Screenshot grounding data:
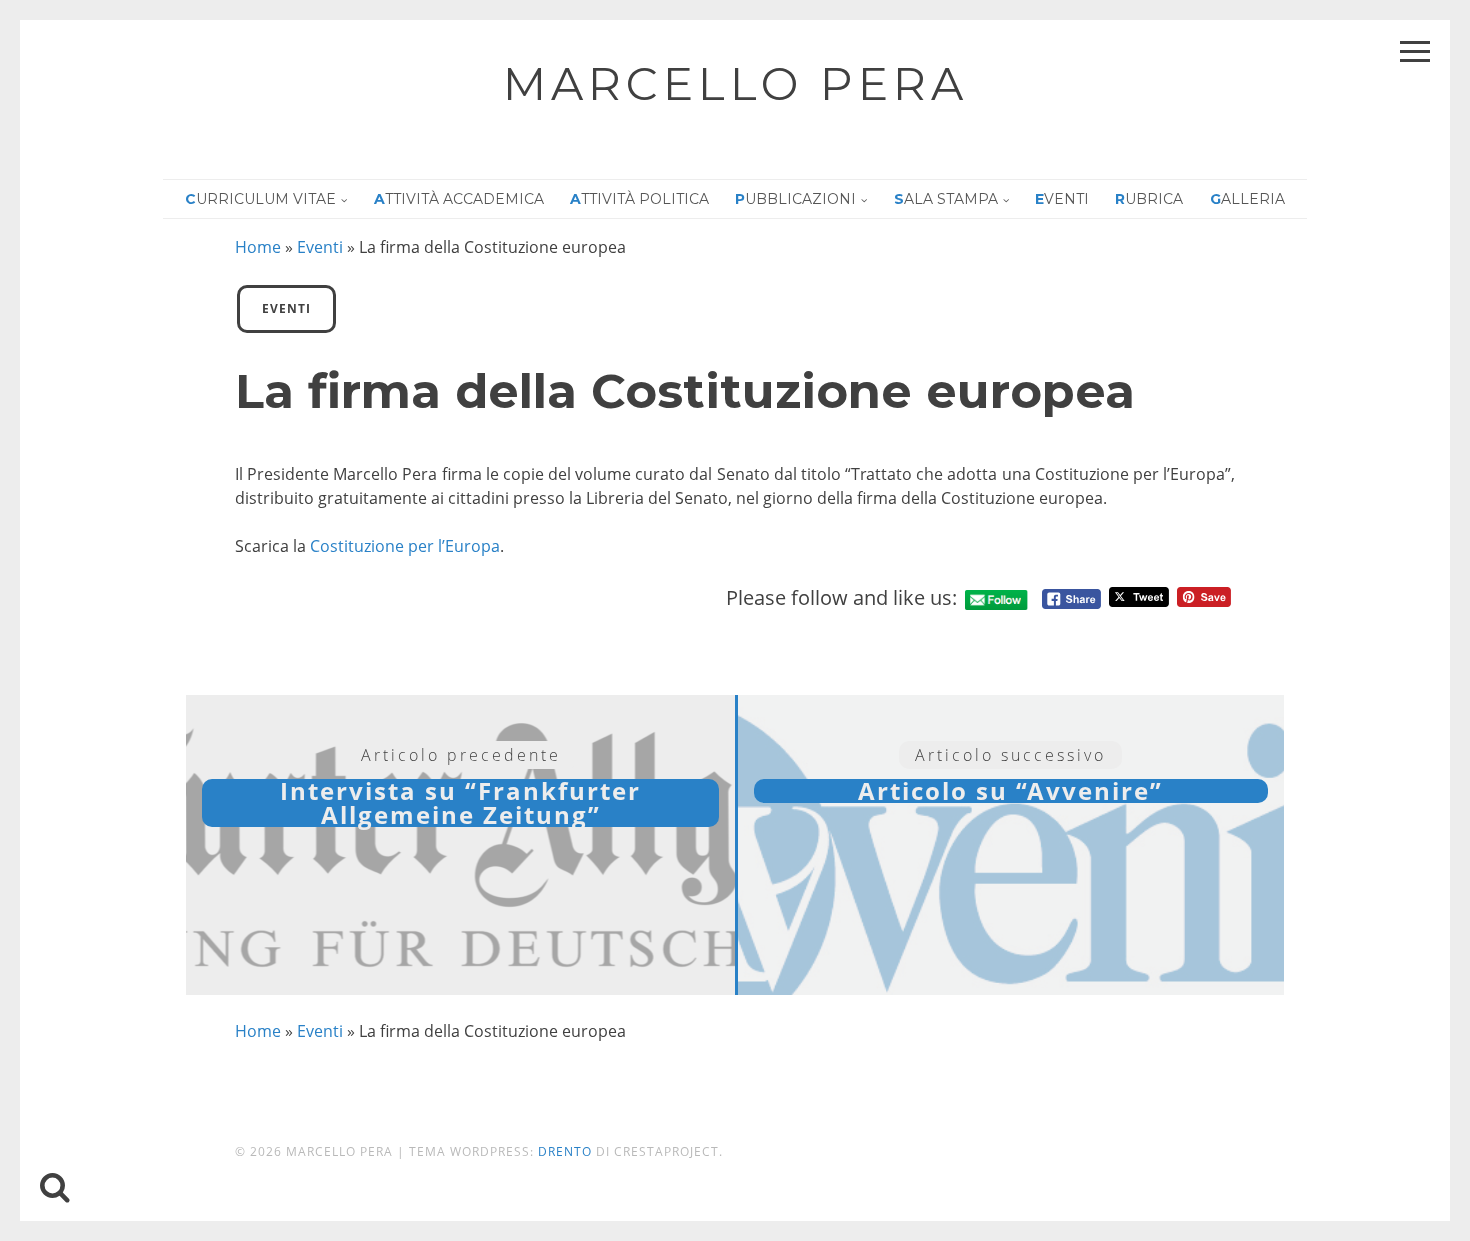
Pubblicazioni (795, 199)
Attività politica (639, 199)
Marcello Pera (735, 83)
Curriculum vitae (260, 199)
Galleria (1247, 199)
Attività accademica (459, 199)
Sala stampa (946, 199)
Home (258, 247)
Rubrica (1149, 199)
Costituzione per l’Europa (405, 546)
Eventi (1062, 199)
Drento (565, 1151)
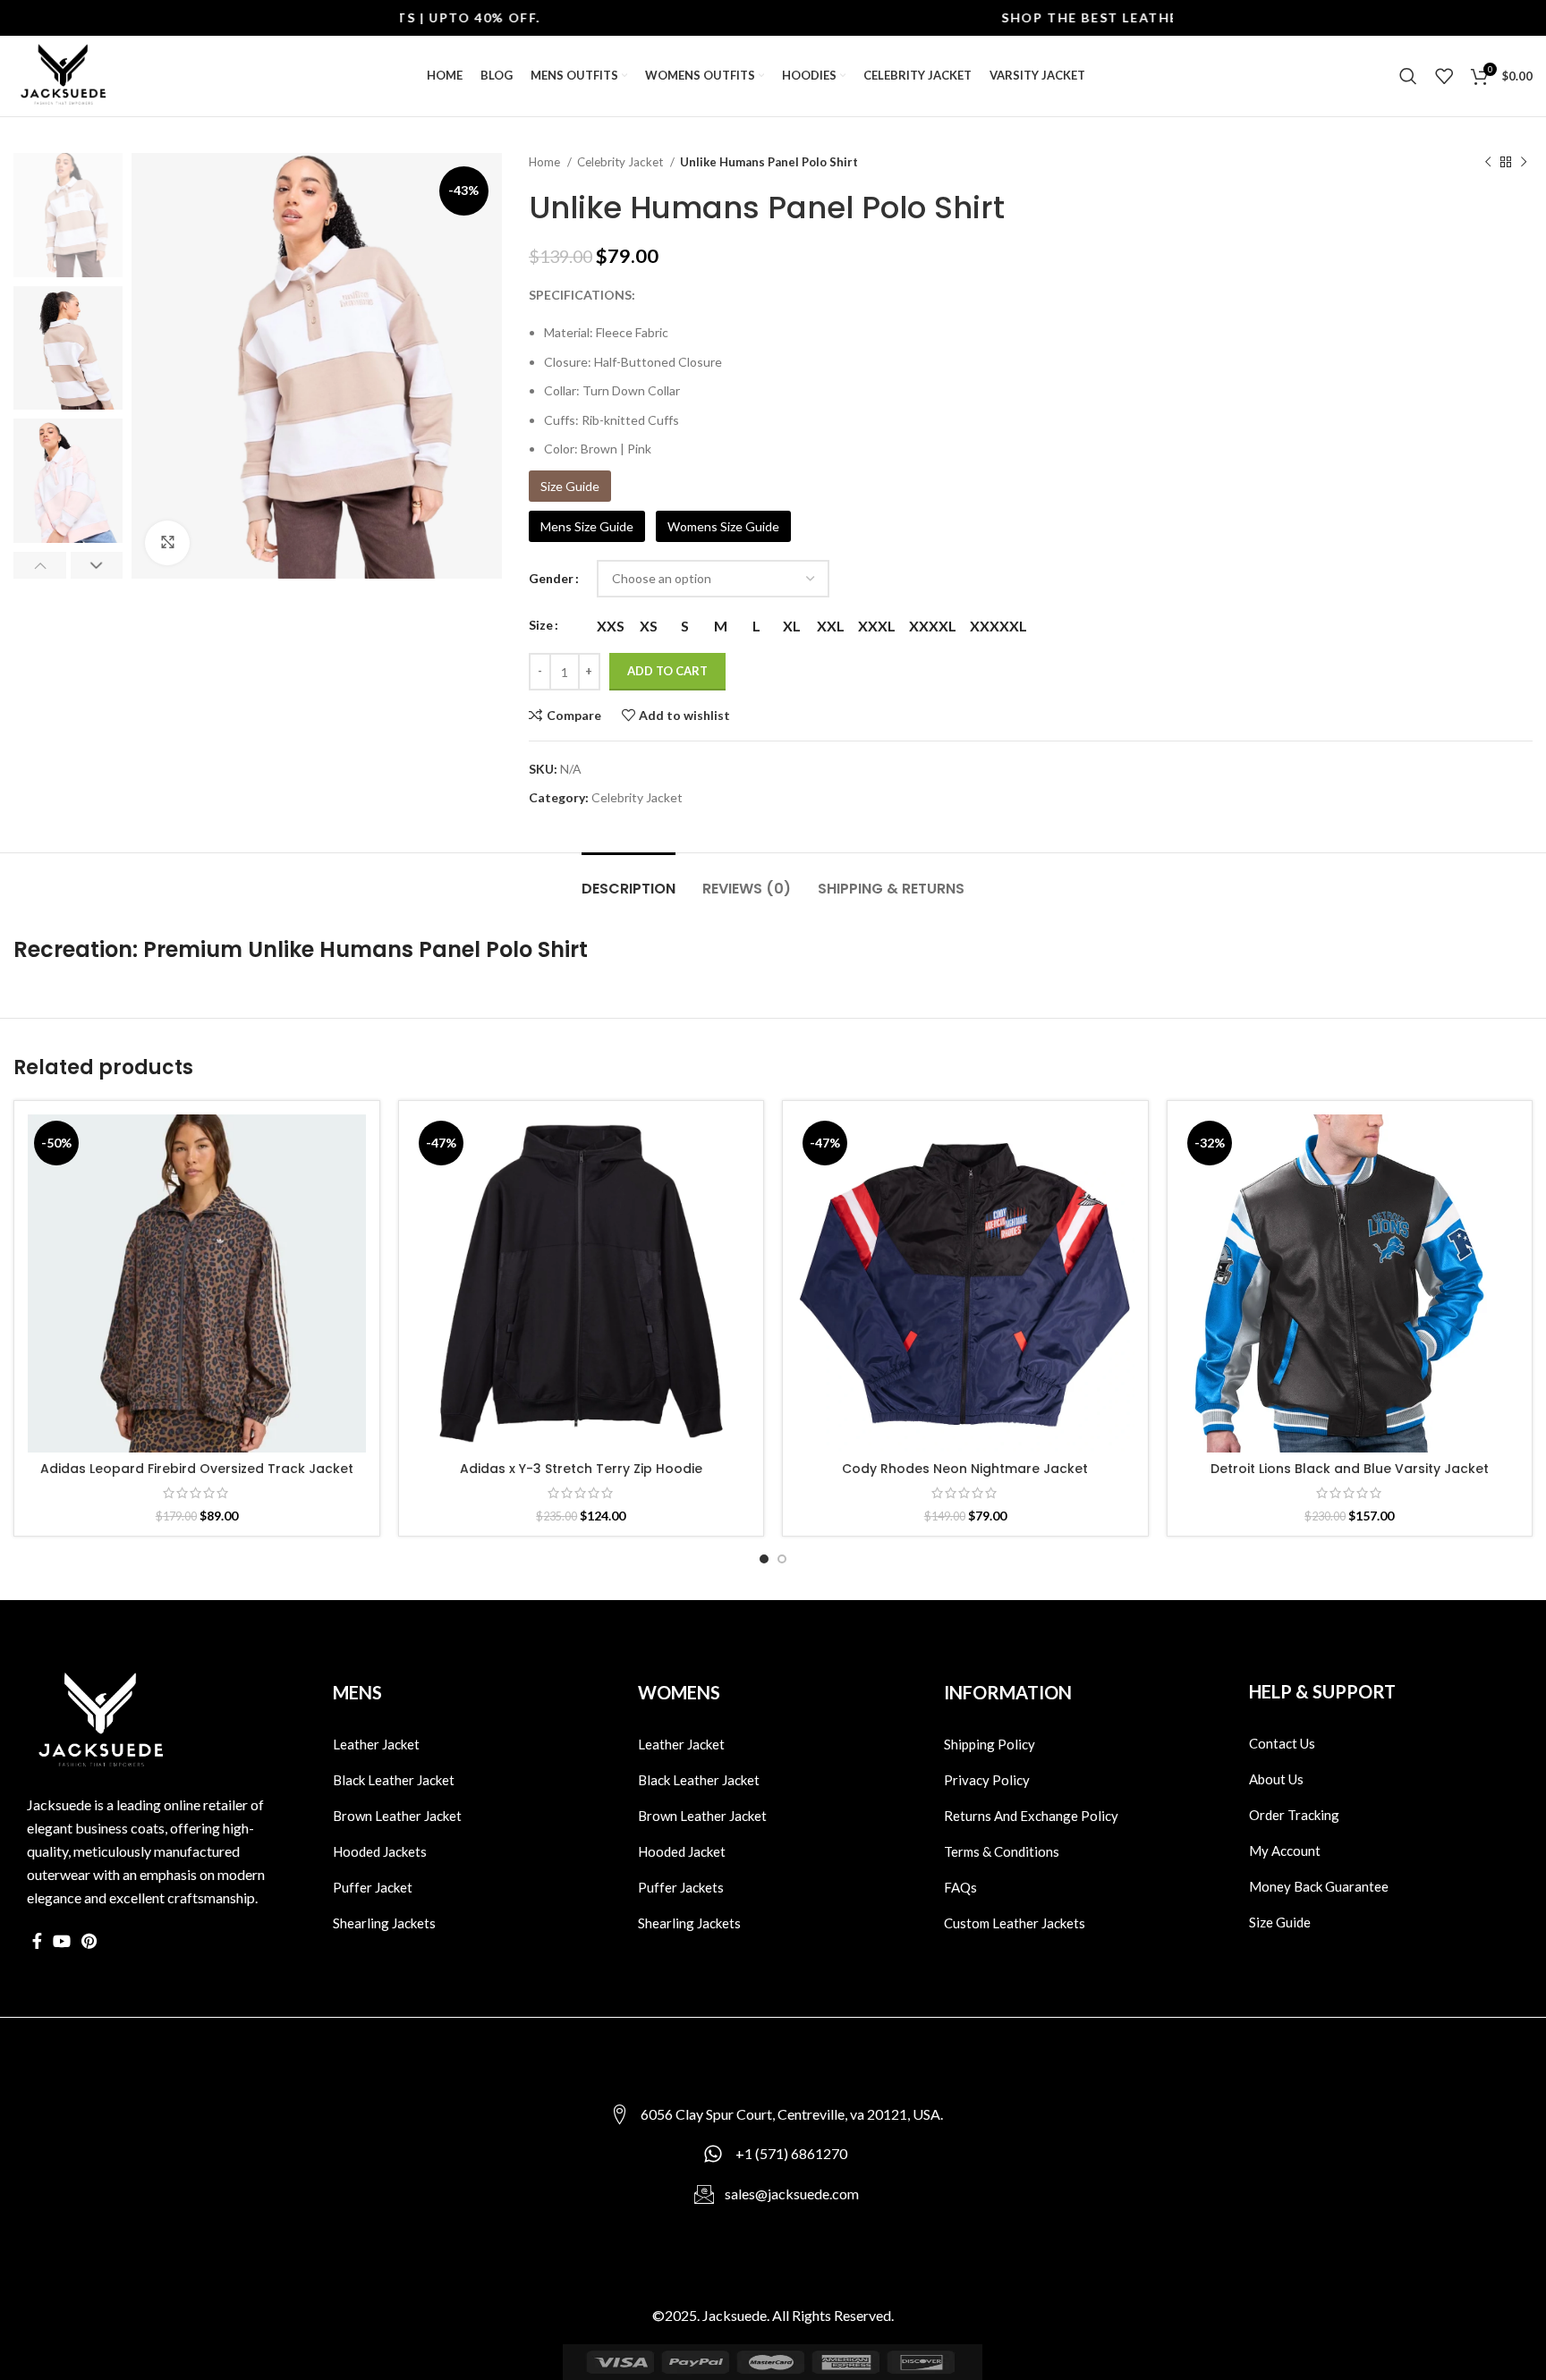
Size (541, 624)
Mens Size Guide (586, 526)
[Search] (1408, 76)
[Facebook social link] (37, 1940)
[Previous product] (1488, 163)
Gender (551, 578)
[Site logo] (62, 74)
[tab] (628, 879)
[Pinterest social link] (89, 1940)
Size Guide (569, 486)
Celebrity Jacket (621, 162)
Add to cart (667, 671)
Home (546, 162)
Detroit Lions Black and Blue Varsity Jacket (1349, 1469)
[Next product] (1524, 163)
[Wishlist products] (1444, 76)
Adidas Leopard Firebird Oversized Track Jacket (196, 1469)
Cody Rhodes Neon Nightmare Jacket (965, 1469)
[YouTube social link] (61, 1940)
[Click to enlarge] (167, 543)
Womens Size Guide (723, 526)
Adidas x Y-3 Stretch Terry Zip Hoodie (581, 1469)
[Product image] (197, 1283)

**WHAT TO DO:** Copy out exactly, with no pictures, the lines of the data from the first one through the line bearing "Size (541, 624)".

**ANSWER TO THIS EXERCISE:**
Pubblicazioni (795, 199)
Attività politica (639, 199)
Marcello Pera (735, 83)
Curriculum vitae (260, 199)
Galleria (1247, 199)
Attività accademica (459, 199)
Sala stampa (946, 199)
Home (258, 247)
Rubrica (1149, 199)
Costituzione per l’Europa (405, 546)
Eventi (1062, 199)
Drento (565, 1151)
Size (541, 624)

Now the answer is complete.